Stored data:
[Start of Attachment]
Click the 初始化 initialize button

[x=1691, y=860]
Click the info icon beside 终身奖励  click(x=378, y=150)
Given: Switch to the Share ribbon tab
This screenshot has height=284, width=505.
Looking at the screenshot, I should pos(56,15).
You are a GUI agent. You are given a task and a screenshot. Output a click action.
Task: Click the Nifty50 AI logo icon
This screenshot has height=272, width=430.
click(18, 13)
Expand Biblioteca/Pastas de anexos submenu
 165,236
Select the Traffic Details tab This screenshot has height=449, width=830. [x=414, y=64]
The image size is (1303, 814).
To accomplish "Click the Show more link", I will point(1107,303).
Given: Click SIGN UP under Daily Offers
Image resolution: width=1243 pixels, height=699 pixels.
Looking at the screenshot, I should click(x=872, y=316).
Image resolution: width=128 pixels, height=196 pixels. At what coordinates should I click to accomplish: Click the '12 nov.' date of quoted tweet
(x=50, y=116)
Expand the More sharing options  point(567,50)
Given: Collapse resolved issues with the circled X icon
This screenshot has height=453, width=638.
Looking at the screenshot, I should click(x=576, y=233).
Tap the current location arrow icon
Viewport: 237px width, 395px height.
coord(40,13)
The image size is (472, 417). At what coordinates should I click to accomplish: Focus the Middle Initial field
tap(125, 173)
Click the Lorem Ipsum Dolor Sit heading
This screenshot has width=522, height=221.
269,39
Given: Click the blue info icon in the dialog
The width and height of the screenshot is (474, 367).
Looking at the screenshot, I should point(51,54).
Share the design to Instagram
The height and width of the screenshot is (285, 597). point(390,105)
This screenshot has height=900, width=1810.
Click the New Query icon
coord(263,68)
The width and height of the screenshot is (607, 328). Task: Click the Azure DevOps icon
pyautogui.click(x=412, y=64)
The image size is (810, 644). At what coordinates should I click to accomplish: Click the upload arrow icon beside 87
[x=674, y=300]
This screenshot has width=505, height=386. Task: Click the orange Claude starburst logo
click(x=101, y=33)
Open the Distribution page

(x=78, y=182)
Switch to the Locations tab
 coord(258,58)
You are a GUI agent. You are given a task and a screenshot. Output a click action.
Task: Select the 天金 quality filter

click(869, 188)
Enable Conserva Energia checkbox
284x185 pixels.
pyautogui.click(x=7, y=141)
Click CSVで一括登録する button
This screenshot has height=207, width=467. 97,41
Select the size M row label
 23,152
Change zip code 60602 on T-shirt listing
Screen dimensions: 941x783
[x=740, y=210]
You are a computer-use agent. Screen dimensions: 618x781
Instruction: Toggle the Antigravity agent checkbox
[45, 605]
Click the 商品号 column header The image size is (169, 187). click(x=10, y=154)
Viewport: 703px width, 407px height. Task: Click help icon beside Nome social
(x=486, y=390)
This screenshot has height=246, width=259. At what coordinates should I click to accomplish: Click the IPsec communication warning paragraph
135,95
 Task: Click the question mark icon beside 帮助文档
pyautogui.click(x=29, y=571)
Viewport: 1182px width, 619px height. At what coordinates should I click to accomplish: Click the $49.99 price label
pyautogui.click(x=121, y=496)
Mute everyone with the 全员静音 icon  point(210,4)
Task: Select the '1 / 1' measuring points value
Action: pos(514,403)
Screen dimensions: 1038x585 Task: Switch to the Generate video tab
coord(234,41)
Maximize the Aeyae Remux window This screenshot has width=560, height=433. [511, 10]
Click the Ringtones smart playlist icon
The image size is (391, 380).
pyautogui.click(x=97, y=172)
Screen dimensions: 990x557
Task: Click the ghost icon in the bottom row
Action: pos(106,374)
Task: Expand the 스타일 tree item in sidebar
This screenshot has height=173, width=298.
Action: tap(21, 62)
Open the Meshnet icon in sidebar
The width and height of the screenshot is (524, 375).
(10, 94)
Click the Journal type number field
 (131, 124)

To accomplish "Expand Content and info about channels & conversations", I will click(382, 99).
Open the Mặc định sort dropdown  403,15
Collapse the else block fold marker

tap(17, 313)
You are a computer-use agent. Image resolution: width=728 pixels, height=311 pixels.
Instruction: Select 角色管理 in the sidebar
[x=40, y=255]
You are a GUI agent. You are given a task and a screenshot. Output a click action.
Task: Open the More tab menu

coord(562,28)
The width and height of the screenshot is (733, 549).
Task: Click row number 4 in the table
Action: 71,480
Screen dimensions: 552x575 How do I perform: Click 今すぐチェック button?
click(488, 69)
[End of Attachment]
What this task involves:
If a line of the data above holds the string "info", count it, then give only the final number.

Answer to the exercise:
3